Foreign language study on the decline in city schools

JAKARTA (JP): More than 100 qualified German language teachers
in Jakarta's senior high schools are teaching everything but
German, an officer of the city's education and culture office
said yesterday.

Henny Liestiana of the city's office, who chaired a conference
on German language teaching yesterday, said the teachers were now
teaching subjects like sociology and history even though they may
not have mastered them.

She said the cause of the problem was that since the
introduction of the 1994 education curriculum there have not
enough students willing to take a second foreign language at
school.

According to the new curriculum, students in social science
departments no longer have to take a second foreign language.

The only students required to take a second foreign language
are those in language departments, she said.

And the ministry requires that at least 12 students must
indicate they want to study languages before a school can set up
a language department.

Henny said that it was difficult to get these numbers.

"Most students are not interested in languages," she said.

Many people wrongly assumed that there was no future for
students who chose languages, she said.

"In fact, mastering other languages is essential in the global
era."

------------

GIVEN INSTRUCTION 1: List every number written in figures in the news story about foreign language study.
GIVEN INSTRUCTION 2: Print the part of the news story about foreign language study that begins at the words "Foreign language study" and stops after the words "have mastered them.".

Element lookup records:
------------

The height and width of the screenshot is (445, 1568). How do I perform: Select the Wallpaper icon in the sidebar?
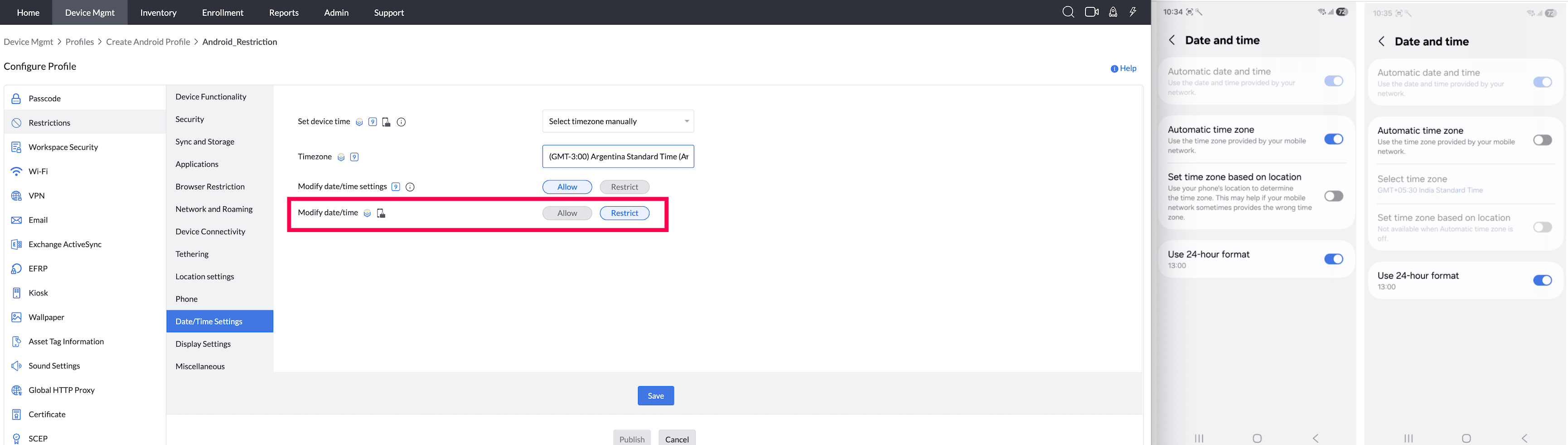[16, 317]
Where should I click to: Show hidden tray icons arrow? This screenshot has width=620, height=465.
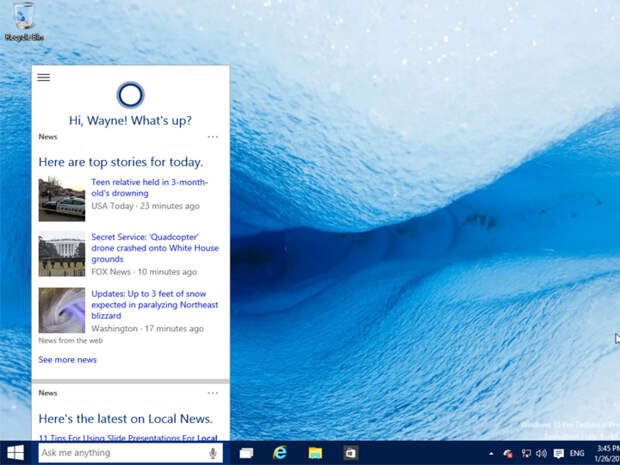[491, 454]
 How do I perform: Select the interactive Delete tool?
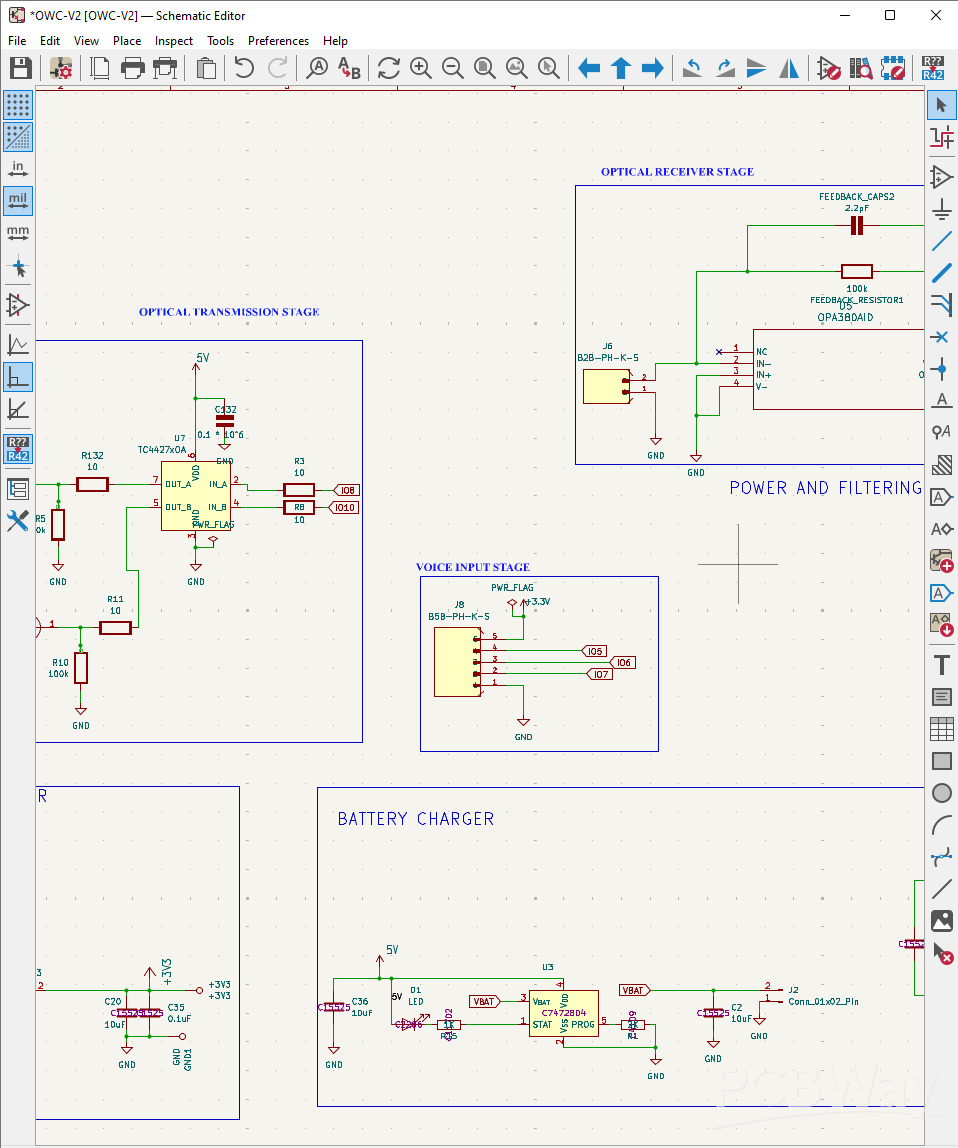[943, 955]
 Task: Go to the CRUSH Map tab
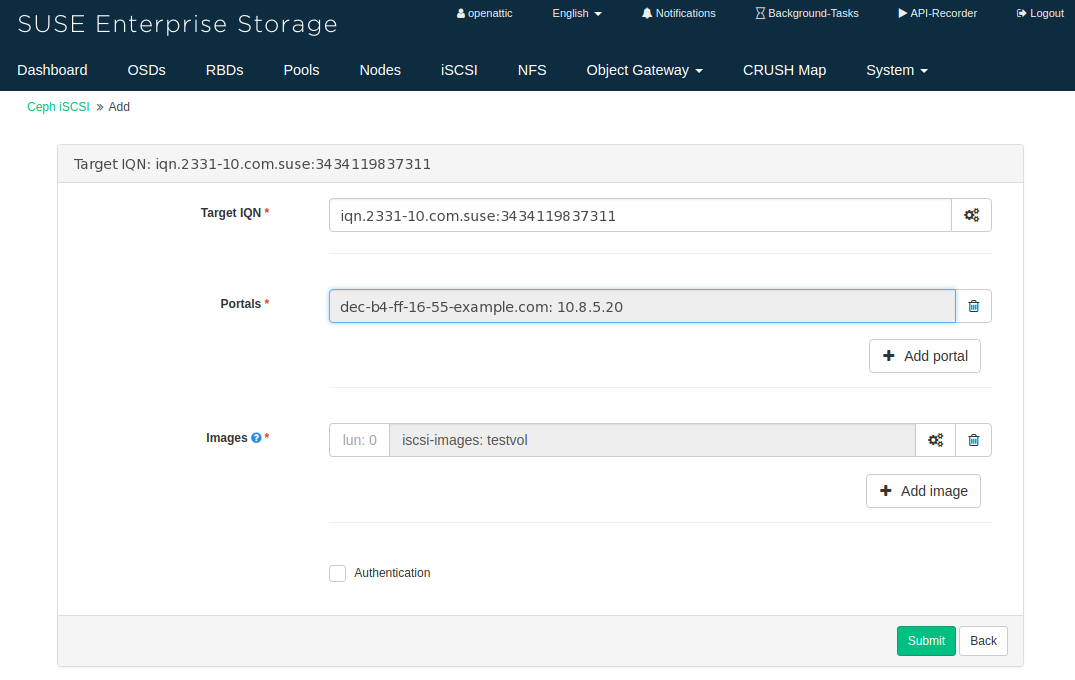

------------

WRITTEN SOLUTION 1: 100, 1994, 12

WRITTEN SOLUTION 2:
Foreign language study on the decline in city schools

JAKARTA (JP): More than 100 qualified German language teachers
in Jakarta's senior high schools are teaching everything but
German, an officer of the city's education and culture office
said yesterday.

Henny Liestiana of the city's office, who chaired a conference
on German language teaching yesterday, said the teachers were now
teaching subjects like sociology and history even though they may
not have mastered them.